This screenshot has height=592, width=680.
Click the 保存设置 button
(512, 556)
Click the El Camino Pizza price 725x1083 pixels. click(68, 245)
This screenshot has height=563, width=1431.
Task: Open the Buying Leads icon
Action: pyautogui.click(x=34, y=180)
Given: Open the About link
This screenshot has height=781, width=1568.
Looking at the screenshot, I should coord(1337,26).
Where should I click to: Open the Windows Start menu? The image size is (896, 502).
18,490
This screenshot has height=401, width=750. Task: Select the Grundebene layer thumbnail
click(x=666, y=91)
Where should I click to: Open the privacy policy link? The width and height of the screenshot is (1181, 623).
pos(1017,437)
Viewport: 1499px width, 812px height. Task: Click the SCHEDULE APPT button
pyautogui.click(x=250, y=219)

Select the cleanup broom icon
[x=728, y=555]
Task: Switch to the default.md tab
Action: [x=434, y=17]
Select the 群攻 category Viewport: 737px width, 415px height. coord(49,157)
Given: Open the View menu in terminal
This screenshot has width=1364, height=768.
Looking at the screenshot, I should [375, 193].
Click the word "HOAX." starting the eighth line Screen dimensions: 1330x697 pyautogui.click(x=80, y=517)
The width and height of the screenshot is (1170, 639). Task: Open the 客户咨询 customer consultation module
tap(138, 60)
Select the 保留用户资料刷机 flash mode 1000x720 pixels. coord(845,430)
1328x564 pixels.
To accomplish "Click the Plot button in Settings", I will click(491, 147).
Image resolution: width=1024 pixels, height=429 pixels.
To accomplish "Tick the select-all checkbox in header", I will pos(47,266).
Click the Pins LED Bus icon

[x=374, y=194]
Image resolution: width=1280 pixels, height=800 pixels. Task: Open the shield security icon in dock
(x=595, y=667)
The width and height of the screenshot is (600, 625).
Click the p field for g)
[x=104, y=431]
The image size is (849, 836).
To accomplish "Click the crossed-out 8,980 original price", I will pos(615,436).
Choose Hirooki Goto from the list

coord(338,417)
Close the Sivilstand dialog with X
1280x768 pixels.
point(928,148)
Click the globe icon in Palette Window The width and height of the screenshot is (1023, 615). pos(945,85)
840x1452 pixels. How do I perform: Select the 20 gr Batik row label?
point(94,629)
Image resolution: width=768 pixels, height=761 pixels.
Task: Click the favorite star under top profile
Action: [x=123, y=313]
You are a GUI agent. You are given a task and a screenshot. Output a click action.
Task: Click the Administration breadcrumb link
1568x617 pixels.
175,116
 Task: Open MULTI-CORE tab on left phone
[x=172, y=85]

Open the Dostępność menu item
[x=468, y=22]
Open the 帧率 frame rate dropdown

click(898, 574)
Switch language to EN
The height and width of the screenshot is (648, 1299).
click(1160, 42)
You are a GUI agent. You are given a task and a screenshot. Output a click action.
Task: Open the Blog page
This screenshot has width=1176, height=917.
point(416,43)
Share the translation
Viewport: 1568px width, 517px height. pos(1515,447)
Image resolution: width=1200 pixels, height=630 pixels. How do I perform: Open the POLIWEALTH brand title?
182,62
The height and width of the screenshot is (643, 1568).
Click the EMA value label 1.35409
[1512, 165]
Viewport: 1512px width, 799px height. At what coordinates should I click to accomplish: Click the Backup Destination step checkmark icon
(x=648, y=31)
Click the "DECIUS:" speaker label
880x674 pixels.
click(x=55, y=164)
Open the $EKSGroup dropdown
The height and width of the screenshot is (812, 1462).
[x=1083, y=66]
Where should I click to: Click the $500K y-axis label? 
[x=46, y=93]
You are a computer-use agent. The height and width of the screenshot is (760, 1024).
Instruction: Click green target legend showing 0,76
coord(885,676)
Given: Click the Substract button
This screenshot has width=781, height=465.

------------------------------------------------------------

** TASK TO COMPLETE **
Each of the records should be retyped exactly.

** ANSWER BELOW **
This screenshot has height=592, width=680.
Click the 保存设置 button
(512, 556)
Click the El Camino Pizza price 725x1083 pixels. click(68, 245)
This screenshot has height=563, width=1431.
Task: Open the Buying Leads icon
Action: pyautogui.click(x=34, y=180)
Given: Open the About link
This screenshot has height=781, width=1568.
Looking at the screenshot, I should coord(1337,26).
Where should I click to: Open the Windows Start menu? The image size is (896, 502).
18,490
This screenshot has height=401, width=750. Task: Select the Grundebene layer thumbnail
click(x=666, y=91)
Where should I click to: Open the privacy policy link? The width and height of the screenshot is (1181, 623).
pos(1017,437)
Viewport: 1499px width, 812px height. Task: Click the SCHEDULE APPT button
pyautogui.click(x=250, y=219)

Select the cleanup broom icon
[x=728, y=555]
Task: Switch to the default.md tab
Action: [x=434, y=17]
Select the 群攻 category Viewport: 737px width, 415px height. coord(49,157)
Given: Open the View menu in terminal
This screenshot has width=1364, height=768.
Looking at the screenshot, I should [375, 193].
Click the word "HOAX." starting the eighth line Screen dimensions: 1330x697 pyautogui.click(x=80, y=517)
The width and height of the screenshot is (1170, 639). Task: Open the 客户咨询 customer consultation module
tap(138, 60)
Select the 保留用户资料刷机 flash mode 1000x720 pixels. coord(845,430)
1328x564 pixels.
To accomplish "Click the Plot button in Settings", I will click(491, 147).
Image resolution: width=1024 pixels, height=429 pixels.
To accomplish "Tick the select-all checkbox in header", I will pos(47,266).
Click the Pins LED Bus icon

[x=374, y=194]
Image resolution: width=1280 pixels, height=800 pixels. Task: Open the shield security icon in dock
(x=595, y=667)
The width and height of the screenshot is (600, 625).
Click the p field for g)
[x=104, y=431]
The image size is (849, 836).
To accomplish "Click the crossed-out 8,980 original price", I will pos(615,436).
Choose Hirooki Goto from the list

coord(338,417)
Close the Sivilstand dialog with X
1280x768 pixels.
point(928,148)
Click the globe icon in Palette Window The width and height of the screenshot is (1023, 615). pos(945,85)
840x1452 pixels. How do I perform: Select the 20 gr Batik row label?
point(94,629)
Image resolution: width=768 pixels, height=761 pixels.
Task: Click the favorite star under top profile
Action: [x=123, y=313]
You are a GUI agent. You are given a task and a screenshot. Output a click action.
Task: Click the Administration breadcrumb link
1568x617 pixels.
175,116
 Task: Open MULTI-CORE tab on left phone
[x=172, y=85]

Open the Dostępność menu item
[x=468, y=22]
Open the 帧率 frame rate dropdown

click(898, 574)
Switch language to EN
The height and width of the screenshot is (648, 1299).
click(1160, 42)
You are a GUI agent. You are given a task and a screenshot. Output a click action.
Task: Open the Blog page
This screenshot has width=1176, height=917.
point(416,43)
Share the translation
Viewport: 1568px width, 517px height. pos(1515,447)
Image resolution: width=1200 pixels, height=630 pixels. How do I perform: Open the POLIWEALTH brand title?
182,62
The height and width of the screenshot is (643, 1568).
Click the EMA value label 1.35409
[1512, 165]
Viewport: 1512px width, 799px height. At what coordinates should I click to accomplish: Click the Backup Destination step checkmark icon
(x=648, y=31)
Click the "DECIUS:" speaker label
880x674 pixels.
click(x=55, y=164)
Open the $EKSGroup dropdown
The height and width of the screenshot is (812, 1462).
[x=1083, y=66]
Where should I click to: Click the $500K y-axis label? 
[x=46, y=93]
You are a computer-use agent. The height and width of the screenshot is (760, 1024).
Instruction: Click green target legend showing 0,76
coord(885,676)
Given: Click the Substract button
This screenshot has width=781, height=465.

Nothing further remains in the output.